Extract to read —

Second and third workshop of the NeDiMAH working group Using Large­Scale Text Collections for research Workshop Tuesday April 1st, 2014: ‘Corpora’ Workshop Wednesday April 2nd, 2014: ‘Research’

Second and third workshop of the NeDiMAH working group Using Large­Scale Text Collections for research
Workshop Tuesday April 1st, 2014: ‘Corpora’ Workshop Wednesday April 2nd, 2014: ‘Research’

1)    Summary

The workshop "Corpora" dealt with the interface between linguistic annotation and textual annotation  for  historical  and  literary  etc.  research.  It  especially  dealt  with  the  interface between linguistic annotation and textual annotation for historical and literary etc. research. It aimed to bring together corpus builders and those corpus users other than linguists. Corpus builders were able to inform the participants about such things as the kind of requests for functionality  they get from non­linguists and their answers and advice to those scholars. Non­linguistic corpus users were invited to talk about the different ways in which they have gathered their own corpus, whether they especially built a private corpus for their use, and why the have taken such a step, or what they would like to see in a corpus before they will actively start making use of it.

Records —
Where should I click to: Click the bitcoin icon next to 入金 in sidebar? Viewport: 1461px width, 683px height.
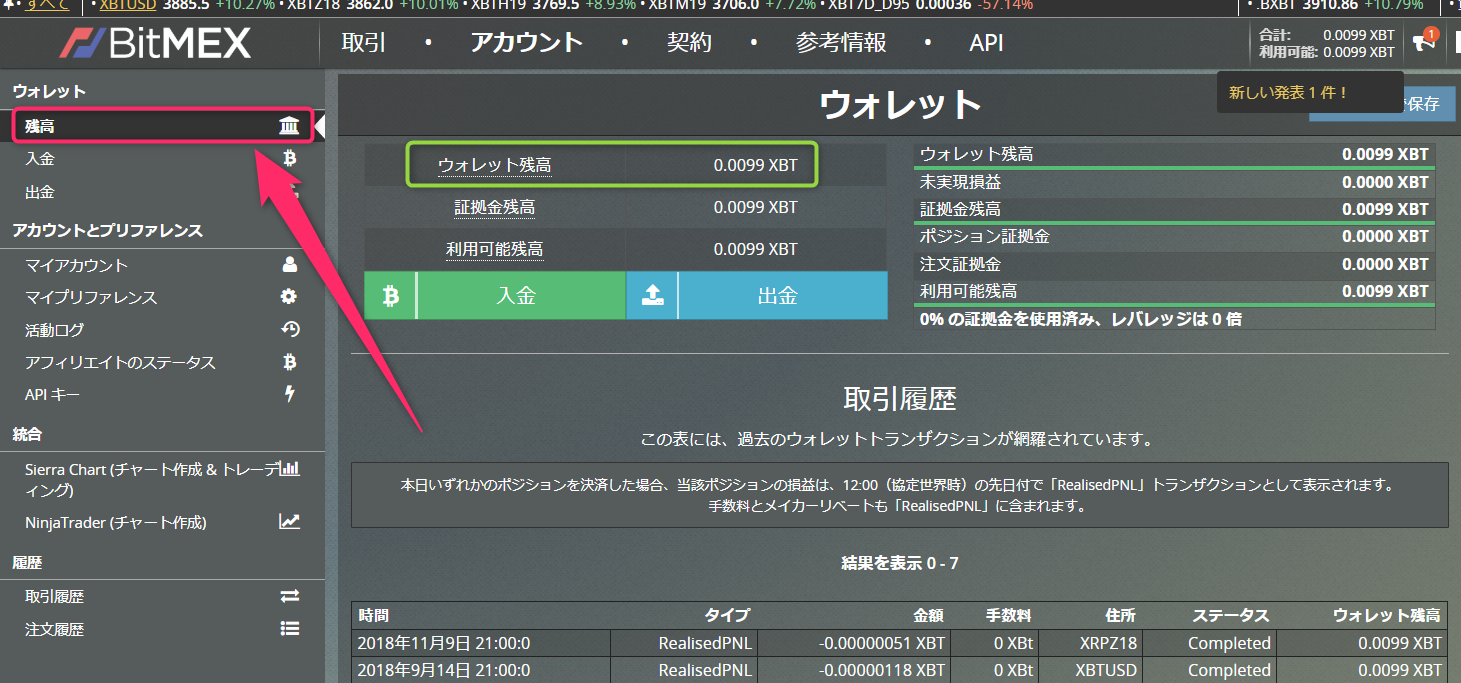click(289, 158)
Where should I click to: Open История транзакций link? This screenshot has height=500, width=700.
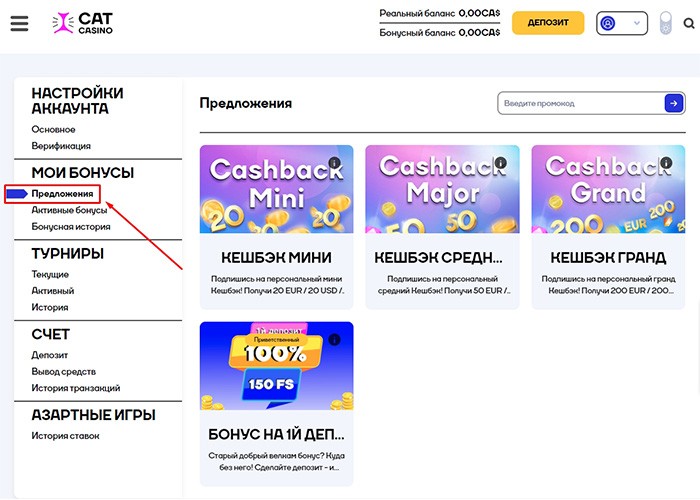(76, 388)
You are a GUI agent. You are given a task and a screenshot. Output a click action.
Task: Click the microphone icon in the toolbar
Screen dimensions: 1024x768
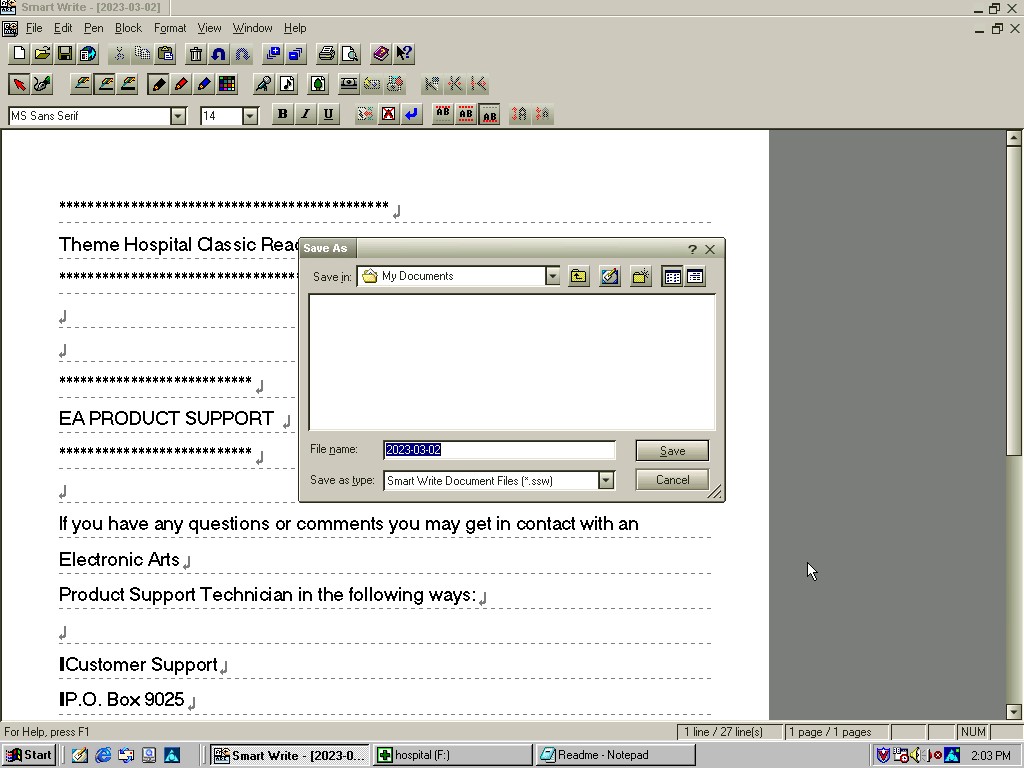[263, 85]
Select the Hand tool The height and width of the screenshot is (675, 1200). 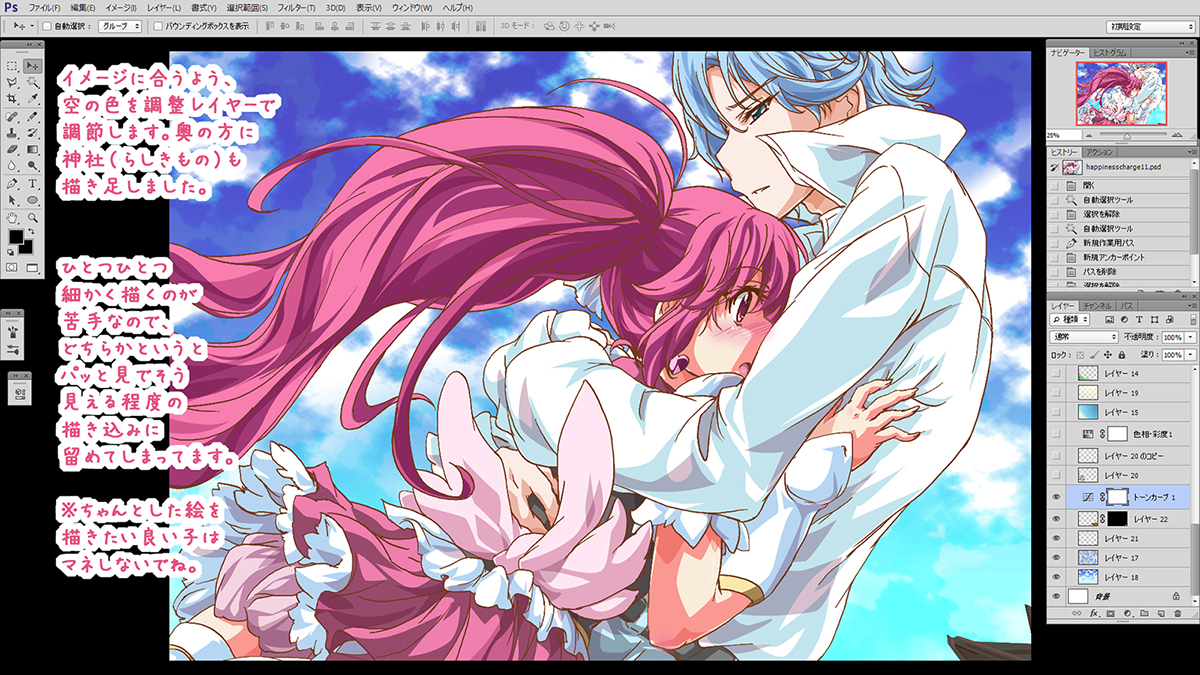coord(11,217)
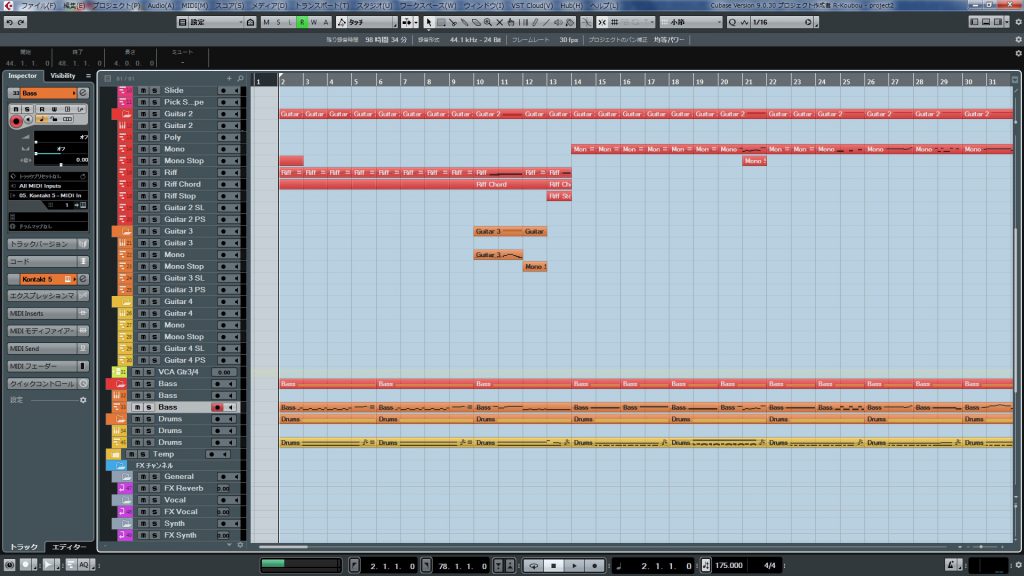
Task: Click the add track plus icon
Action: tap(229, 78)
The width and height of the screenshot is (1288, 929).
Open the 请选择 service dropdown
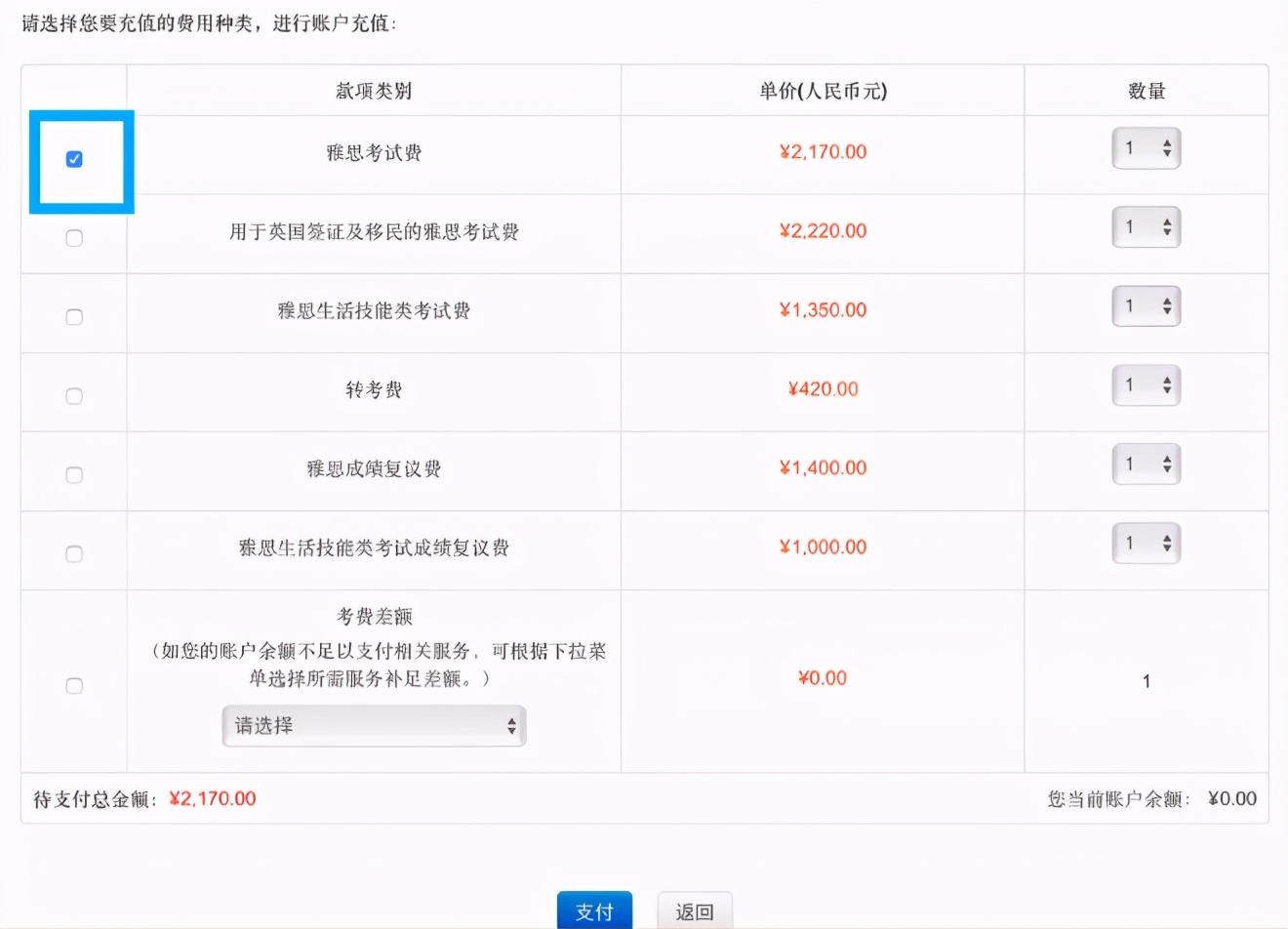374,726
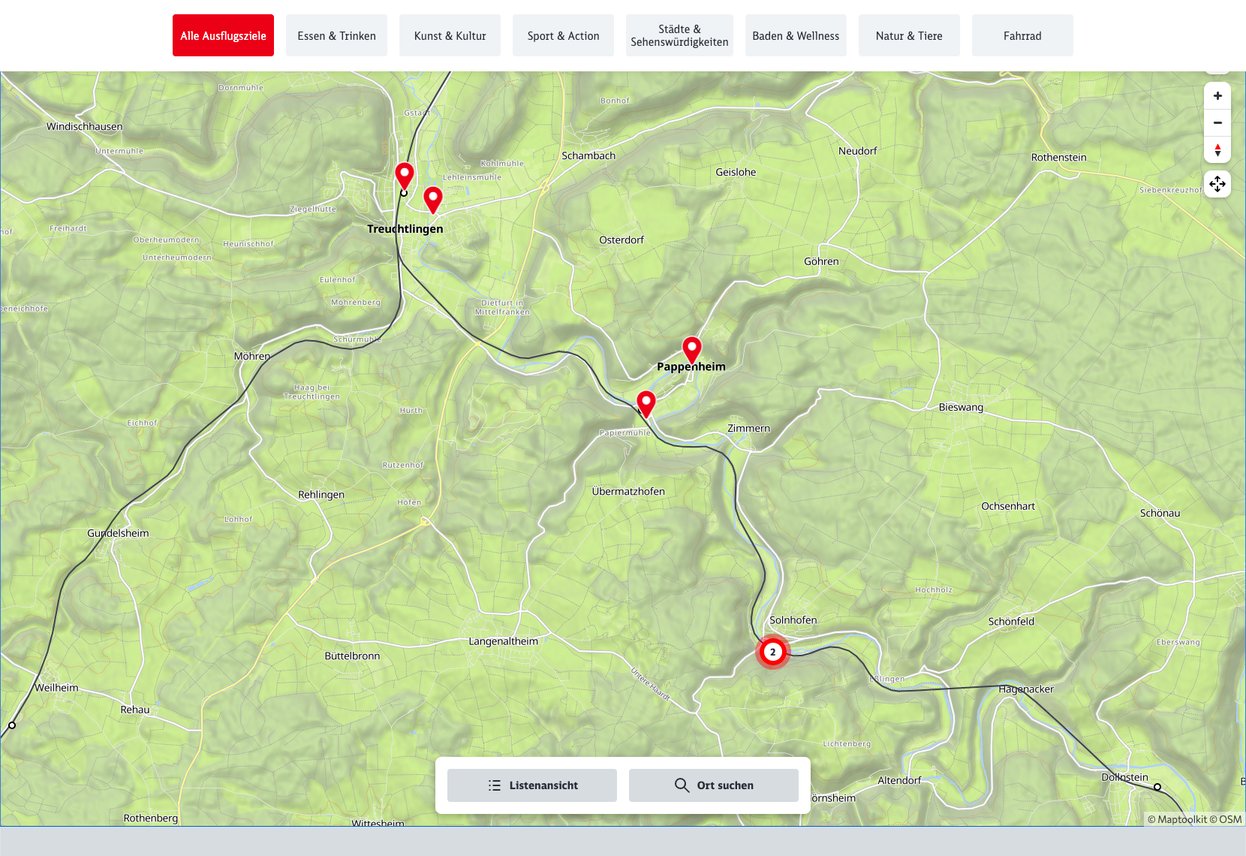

Complete the following —
**1)** Answer these questions from the NeDiMAH workshop text:
(a) On what date was the workshop titled 'Corpora' held?
(b) Which two groups did the 'Corpora' workshop aim to bring together?
(c) What could corpus builders tell the participants about?
**2)** Pick up the NeDiMAH workshop text from its last sentence and continue it.
The lines above are separate material and have no connection to the NeDiMAH workshop text.

Answer set —
**1)**
(a) Tuesday April 1st, 2014.
(b) Corpus builders and corpus users other than linguists.
(c) The kind of requests for functionality they get from non-linguists, and their answers and advice to those scholars.

**2)**
We invited informative short talks in order to generate an open and exploratory discussion between participants with different disciplines as a background. Discussions arose on such topics as samples versus complete texts, standard functionality for text research, the need of export options to get the texts to the scholar to be used in his or her stand­alone tools, in opposition  to  the  adding  of  tools  to  a  corpus,  strategies  for  and  issues  in  building  a multilingual reference corpus for text analysis, and much more.

The workshop “Research” focused on new kinds of analysis of large text corpora explicitly from the perspective of literary or historical research questions. In this context, for example, the issue of validation of results gains importance, not primarily in the sense of statistical measures of validity or robustness, but rather in the sense of interpretation and validation of results in relation to literary or historical etc. knowledge.
We  invited  short  papers  describing  a  concrete  case  in  which  the  use  of  (relatively) large­scale text collections has lead to new insights that could not have been gotten using non­digital methods. These kinds of case studies have a high impact on the willingness of humanities scholars to broaden their toolkit to digital and computational methods.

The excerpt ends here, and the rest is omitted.